Paul Murphy and his three crew members on the The Karen were dragged backwards at seven knots in April 2015 when the submarine became entangled in his ship's nets 15 miles from Ardglass.
A report by the Marine Accident Investigation (MAIB) said the lives of the fishing trawler crew were put at risk.
The MAIB investigators added that the Navy had shown a "reluctance to fully engage", waiting five months before confirming one of its submarines had been involved.
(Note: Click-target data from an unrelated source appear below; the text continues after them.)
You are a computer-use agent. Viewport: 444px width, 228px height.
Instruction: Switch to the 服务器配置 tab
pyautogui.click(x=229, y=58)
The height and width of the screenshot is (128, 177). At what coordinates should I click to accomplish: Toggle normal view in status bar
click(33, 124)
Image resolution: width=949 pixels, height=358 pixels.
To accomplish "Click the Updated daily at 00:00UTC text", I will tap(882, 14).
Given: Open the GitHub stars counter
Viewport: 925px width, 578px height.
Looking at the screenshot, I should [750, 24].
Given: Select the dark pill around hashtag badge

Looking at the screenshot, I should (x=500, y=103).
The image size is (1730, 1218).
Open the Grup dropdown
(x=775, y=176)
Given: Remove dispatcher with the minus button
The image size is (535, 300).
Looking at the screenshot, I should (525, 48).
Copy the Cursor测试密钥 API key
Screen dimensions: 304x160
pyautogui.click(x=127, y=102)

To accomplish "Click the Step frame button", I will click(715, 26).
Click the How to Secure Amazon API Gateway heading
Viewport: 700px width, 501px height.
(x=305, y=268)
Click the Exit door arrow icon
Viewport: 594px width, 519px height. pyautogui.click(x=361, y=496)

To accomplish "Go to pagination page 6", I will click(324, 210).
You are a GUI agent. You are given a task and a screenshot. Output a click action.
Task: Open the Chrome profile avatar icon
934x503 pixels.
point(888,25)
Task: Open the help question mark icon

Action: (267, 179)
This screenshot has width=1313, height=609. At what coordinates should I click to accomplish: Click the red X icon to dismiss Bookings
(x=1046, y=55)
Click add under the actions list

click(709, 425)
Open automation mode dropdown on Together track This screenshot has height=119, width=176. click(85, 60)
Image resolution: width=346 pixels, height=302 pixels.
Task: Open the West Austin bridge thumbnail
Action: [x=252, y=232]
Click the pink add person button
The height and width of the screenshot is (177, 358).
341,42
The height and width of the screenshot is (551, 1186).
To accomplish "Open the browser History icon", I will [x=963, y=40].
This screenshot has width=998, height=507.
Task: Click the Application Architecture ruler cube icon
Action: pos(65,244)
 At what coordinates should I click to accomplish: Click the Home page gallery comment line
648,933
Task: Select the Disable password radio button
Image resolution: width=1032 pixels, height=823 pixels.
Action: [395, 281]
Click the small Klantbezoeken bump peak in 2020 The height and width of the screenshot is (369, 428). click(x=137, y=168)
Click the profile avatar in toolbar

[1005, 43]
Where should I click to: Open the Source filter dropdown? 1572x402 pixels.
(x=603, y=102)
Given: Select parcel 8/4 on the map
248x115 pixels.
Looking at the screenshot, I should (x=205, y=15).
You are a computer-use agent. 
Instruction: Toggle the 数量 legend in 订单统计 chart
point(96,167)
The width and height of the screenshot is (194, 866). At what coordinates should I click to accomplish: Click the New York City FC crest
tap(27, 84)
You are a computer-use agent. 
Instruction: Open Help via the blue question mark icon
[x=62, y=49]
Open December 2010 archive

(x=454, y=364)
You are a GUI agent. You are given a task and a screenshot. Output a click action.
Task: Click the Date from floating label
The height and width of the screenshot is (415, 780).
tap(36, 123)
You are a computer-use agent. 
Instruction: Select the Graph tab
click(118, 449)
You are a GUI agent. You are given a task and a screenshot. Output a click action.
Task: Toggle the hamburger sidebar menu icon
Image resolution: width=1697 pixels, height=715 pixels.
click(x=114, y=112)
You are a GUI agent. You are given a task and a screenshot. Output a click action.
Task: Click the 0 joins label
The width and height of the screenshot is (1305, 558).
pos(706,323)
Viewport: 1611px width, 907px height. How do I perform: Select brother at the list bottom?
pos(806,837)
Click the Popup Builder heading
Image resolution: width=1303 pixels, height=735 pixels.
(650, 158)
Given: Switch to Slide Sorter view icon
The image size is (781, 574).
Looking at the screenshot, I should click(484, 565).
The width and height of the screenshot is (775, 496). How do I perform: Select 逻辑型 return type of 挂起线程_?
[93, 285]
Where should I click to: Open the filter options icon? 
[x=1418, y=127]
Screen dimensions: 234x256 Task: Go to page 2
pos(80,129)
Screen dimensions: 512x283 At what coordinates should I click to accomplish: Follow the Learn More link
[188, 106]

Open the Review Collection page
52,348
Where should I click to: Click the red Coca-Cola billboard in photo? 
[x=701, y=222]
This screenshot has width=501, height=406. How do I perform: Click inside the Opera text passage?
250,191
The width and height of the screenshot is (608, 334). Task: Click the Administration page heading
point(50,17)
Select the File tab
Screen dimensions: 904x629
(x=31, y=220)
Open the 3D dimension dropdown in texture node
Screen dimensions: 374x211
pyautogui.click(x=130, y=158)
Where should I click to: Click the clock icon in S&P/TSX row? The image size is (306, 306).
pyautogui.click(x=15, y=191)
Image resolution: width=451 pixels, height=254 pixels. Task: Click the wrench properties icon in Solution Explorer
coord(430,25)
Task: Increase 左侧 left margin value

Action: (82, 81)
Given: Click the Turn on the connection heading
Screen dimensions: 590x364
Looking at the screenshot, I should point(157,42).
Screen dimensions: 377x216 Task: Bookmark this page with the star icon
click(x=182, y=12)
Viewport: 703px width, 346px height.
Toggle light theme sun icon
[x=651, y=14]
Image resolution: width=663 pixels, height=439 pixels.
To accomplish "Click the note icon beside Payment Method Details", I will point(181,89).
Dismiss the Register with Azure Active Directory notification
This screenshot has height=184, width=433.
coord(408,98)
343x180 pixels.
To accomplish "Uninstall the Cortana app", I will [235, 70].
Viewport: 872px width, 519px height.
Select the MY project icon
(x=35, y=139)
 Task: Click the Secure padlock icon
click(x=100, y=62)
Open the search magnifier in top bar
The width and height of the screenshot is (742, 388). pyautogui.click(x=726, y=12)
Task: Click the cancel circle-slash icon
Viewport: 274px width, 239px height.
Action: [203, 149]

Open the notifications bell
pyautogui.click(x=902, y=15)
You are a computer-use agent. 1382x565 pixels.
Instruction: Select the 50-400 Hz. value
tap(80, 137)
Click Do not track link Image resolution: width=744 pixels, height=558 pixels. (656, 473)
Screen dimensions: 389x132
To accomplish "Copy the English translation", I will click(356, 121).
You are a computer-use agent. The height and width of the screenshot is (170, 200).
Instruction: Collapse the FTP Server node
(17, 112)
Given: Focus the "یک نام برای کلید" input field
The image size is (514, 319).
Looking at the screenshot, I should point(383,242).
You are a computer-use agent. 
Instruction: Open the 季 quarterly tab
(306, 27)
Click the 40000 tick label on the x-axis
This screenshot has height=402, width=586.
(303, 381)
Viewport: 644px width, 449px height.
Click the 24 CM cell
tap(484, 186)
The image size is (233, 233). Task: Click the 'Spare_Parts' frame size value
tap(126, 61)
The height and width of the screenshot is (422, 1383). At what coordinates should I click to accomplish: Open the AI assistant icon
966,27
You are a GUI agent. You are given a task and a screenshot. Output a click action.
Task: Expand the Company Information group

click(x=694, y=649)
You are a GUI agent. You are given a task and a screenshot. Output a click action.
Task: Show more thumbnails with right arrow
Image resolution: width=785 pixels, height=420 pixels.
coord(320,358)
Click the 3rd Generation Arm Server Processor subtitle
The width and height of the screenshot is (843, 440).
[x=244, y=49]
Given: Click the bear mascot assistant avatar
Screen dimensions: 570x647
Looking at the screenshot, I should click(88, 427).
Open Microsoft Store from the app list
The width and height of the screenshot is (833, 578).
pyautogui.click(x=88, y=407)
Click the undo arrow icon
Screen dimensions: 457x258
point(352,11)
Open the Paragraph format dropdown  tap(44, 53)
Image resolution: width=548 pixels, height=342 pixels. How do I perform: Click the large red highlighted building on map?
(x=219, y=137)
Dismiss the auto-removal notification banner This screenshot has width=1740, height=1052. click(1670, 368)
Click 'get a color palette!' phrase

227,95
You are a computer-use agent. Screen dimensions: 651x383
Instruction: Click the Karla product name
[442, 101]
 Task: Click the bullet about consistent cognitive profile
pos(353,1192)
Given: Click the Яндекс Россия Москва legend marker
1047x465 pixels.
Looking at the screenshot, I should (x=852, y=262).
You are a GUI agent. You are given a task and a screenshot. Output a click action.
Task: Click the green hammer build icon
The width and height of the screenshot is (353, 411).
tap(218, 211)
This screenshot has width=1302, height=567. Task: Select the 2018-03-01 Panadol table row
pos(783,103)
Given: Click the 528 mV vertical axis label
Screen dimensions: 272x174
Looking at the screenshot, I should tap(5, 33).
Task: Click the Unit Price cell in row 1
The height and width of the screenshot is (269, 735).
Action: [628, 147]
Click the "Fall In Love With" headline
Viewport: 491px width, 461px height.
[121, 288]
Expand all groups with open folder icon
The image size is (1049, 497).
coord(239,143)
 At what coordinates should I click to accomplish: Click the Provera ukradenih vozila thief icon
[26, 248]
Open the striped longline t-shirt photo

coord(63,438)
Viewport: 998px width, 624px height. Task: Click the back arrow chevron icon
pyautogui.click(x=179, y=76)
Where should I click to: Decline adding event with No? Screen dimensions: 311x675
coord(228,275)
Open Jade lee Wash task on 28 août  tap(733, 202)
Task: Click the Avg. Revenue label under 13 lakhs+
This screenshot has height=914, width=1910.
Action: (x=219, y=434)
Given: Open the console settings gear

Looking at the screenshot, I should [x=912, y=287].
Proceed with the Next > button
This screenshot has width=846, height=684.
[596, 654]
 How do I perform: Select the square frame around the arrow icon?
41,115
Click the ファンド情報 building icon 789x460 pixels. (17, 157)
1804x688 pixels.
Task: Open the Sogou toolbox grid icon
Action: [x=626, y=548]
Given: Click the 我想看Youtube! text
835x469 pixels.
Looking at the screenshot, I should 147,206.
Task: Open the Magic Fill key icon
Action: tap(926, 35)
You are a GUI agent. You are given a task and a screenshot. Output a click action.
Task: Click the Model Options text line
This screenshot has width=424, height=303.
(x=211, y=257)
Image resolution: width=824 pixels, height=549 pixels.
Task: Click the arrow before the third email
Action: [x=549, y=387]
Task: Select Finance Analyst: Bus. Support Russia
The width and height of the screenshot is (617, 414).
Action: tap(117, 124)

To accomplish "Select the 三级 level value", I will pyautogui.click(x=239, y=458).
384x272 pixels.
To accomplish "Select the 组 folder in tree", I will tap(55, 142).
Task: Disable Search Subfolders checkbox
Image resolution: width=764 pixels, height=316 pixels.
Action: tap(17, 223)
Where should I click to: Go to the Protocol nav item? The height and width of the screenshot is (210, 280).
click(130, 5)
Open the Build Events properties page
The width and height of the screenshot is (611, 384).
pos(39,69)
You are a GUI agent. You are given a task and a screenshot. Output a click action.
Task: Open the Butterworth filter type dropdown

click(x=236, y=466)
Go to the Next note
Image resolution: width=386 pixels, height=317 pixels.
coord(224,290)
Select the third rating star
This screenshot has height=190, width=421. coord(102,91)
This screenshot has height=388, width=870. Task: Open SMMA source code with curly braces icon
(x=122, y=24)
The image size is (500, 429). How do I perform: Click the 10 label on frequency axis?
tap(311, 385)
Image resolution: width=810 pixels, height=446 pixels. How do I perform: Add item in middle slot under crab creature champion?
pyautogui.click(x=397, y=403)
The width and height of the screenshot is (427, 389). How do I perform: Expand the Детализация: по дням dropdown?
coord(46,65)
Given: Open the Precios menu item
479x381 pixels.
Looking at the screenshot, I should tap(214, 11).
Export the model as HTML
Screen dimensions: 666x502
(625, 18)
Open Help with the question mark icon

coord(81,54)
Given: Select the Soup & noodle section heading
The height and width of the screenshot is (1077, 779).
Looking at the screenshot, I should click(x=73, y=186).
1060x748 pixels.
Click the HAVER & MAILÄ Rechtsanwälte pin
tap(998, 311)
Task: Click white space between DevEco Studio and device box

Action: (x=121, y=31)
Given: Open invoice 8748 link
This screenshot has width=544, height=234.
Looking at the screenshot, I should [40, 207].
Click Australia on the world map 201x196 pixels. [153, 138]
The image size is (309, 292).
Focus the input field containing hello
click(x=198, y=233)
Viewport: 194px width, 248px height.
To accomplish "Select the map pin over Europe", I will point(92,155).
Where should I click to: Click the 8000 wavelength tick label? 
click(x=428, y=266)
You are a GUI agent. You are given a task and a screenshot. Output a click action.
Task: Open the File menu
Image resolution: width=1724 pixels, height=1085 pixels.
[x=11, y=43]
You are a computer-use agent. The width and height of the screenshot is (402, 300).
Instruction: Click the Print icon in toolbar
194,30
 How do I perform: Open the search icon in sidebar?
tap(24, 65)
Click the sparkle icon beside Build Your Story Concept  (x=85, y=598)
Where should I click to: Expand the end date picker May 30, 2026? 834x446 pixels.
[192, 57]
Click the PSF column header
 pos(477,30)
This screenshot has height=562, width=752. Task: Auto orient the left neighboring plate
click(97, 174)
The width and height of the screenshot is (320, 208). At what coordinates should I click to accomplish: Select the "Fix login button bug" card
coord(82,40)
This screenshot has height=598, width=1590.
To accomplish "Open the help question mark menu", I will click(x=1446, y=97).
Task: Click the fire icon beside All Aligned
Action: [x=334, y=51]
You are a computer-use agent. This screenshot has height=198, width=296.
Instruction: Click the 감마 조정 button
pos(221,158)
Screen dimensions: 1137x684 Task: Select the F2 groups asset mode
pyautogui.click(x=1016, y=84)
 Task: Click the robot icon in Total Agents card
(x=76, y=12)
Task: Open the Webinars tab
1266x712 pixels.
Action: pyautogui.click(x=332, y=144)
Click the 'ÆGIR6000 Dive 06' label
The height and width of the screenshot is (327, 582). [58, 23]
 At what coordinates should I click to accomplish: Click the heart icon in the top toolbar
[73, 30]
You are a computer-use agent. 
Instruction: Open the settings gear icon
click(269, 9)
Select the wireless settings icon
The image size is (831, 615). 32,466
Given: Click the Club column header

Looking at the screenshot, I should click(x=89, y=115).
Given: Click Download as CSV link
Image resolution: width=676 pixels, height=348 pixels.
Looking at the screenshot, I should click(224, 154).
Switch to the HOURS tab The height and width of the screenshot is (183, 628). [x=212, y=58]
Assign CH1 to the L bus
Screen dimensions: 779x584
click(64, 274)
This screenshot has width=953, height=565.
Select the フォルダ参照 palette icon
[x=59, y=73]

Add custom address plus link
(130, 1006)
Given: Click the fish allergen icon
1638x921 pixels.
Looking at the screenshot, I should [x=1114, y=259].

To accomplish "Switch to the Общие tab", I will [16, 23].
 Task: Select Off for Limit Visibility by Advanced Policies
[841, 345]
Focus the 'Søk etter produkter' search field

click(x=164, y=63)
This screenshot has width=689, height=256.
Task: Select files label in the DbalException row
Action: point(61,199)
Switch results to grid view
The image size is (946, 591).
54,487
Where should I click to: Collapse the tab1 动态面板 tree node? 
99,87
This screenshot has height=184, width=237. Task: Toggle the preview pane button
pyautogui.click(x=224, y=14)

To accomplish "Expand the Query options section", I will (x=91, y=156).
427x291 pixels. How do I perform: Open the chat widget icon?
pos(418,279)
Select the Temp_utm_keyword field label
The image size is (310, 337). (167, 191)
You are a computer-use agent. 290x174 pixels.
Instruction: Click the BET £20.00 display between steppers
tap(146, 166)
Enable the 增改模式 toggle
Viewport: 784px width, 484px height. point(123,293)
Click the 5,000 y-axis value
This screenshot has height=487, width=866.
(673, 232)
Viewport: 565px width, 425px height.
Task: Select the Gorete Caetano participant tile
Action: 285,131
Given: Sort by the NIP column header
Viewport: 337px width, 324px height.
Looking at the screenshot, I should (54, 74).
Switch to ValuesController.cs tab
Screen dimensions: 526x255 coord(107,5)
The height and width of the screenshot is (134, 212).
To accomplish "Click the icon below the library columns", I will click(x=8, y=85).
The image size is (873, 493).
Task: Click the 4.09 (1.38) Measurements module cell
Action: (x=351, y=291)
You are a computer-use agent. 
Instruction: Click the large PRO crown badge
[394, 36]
It was also 10 months before it provided evidence.
It later transpired that the submarine's commanders had failed to realise they had passed beneath a fishing vessel with a net, rather than a merchant or passenger vessel.
"The navy have been very standoffish so I think the investigation is incomplete," Mr Murphy said.
"They've not answered why the submarine chose to go down the Irish Sea at huge speed on such a busy day, putting 61 trawlers at risk."
He recalled the incident as "like 30 seconds of sheer terror". "The boat near enough stopped and I went off my feet - I knew straight away it wasn't normal," Mr Murphy said.
"We sometimes catch nets on the seabed and the boat will stop. I looked over the side and saw it was going rapidly astern and something was towing us."
The vessel only became free after a cable attached to the nets snapped from the strain.
"I was in the wheel house wondering how we would escape," Mr Murphy explained. "I remember looking at the crew and wondering which way they were going to jump off the boat... I could see it in their eyes."
After the crew checked for damage, the skipper said he was too shocked to even speak. "I was just shaking, I wanted to call the coastguard," he added. "I tried to grab the microphone, but my hand was shaking that much I couldn't do it. It took me 10 minutes to recover myself."